begin

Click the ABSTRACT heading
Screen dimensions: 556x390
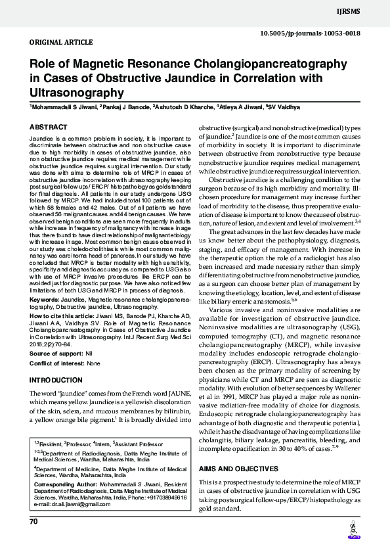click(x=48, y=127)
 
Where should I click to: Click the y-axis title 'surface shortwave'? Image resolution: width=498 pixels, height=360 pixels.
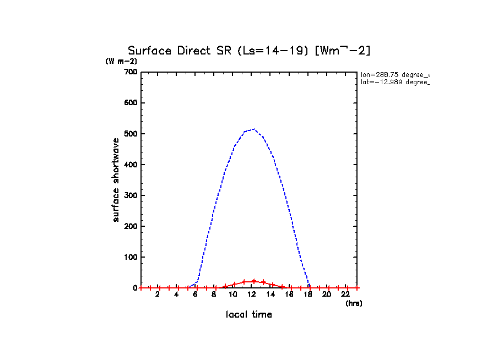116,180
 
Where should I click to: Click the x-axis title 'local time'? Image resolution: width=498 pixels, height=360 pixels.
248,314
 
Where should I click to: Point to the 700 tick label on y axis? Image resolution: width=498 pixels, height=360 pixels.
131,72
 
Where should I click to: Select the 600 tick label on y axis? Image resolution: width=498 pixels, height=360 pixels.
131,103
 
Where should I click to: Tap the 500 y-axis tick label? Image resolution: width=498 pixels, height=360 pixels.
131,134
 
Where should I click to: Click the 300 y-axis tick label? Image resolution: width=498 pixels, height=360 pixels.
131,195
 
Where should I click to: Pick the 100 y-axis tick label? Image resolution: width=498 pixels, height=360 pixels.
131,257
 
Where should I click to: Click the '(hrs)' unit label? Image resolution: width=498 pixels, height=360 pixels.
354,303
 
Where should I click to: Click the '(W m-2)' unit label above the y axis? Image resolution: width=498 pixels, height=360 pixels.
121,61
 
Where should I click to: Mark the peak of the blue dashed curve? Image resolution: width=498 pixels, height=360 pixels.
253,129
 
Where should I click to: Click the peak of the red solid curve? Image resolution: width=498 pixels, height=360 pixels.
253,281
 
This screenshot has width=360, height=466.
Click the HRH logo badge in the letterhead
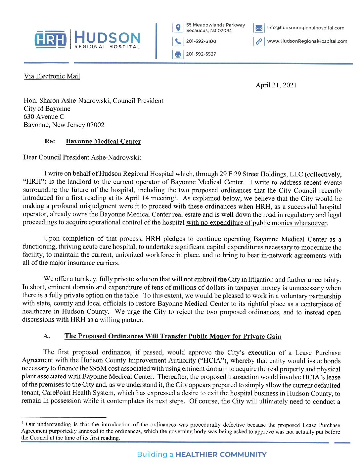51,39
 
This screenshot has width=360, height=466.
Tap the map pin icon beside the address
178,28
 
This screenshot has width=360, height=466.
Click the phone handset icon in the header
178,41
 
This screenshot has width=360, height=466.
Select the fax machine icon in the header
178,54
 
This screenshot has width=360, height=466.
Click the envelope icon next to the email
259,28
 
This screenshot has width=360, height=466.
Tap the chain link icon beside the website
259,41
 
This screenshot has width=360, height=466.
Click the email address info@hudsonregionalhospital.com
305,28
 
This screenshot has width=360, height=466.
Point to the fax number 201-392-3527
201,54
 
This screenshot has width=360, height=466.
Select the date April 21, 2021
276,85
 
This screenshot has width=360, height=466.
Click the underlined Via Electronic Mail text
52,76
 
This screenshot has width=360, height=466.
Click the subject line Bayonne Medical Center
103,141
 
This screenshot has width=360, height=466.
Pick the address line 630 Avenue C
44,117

end
begin

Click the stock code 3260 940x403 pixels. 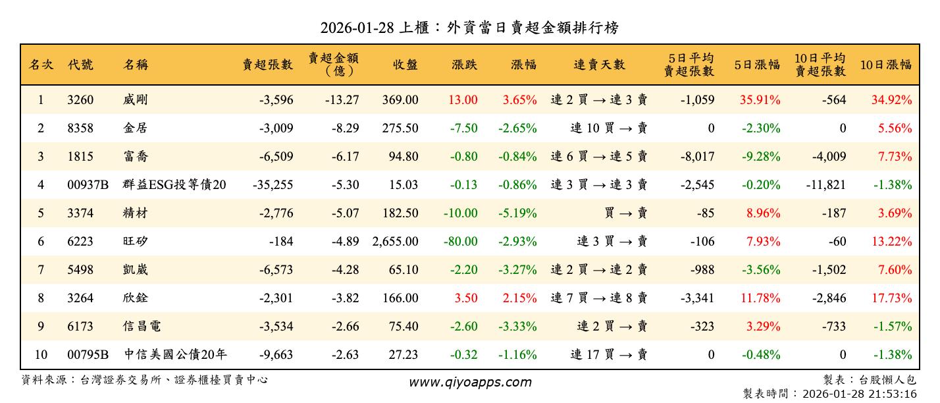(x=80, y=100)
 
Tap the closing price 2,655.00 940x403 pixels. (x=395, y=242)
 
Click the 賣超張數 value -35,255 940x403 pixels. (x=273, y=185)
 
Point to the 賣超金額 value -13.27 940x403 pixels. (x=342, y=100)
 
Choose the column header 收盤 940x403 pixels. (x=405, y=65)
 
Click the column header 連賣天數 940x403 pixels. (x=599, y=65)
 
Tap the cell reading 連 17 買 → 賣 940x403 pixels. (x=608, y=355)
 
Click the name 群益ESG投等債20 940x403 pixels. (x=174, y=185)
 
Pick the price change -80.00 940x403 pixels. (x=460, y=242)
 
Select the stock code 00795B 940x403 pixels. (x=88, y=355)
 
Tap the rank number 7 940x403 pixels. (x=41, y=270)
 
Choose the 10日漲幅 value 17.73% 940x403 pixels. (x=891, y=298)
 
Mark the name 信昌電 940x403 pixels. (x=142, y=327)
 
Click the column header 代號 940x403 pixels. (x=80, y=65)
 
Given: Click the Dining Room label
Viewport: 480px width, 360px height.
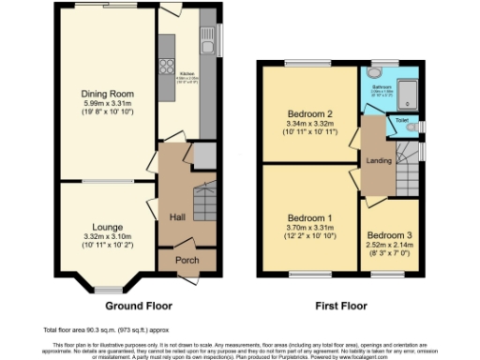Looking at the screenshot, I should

end
begin

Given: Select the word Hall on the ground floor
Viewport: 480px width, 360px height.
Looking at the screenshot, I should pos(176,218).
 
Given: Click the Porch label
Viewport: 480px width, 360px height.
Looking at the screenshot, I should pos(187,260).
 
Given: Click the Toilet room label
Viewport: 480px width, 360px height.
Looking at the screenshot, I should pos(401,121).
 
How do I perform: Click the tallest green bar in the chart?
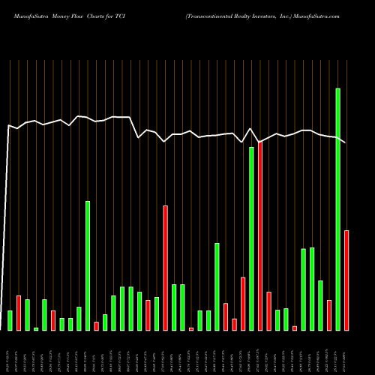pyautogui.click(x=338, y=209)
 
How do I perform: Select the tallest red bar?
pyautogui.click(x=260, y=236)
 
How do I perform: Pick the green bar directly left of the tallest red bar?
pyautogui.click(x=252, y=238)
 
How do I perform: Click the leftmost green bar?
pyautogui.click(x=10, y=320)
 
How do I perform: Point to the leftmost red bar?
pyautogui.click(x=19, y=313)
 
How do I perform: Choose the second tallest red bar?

end

CHALLENGE =
From the entries above, select every line that contains the word "curve" and copy each one in full.

SOLUTION TO THE PROBLEM =
Where should I click to: Mark the peak of the blue dashed curve? Image resolution: width=498 pixels, height=360 pixels.
Where should I click to: Click the peak of the red solid curve? Image resolution: width=498 pixels, height=360 pixels.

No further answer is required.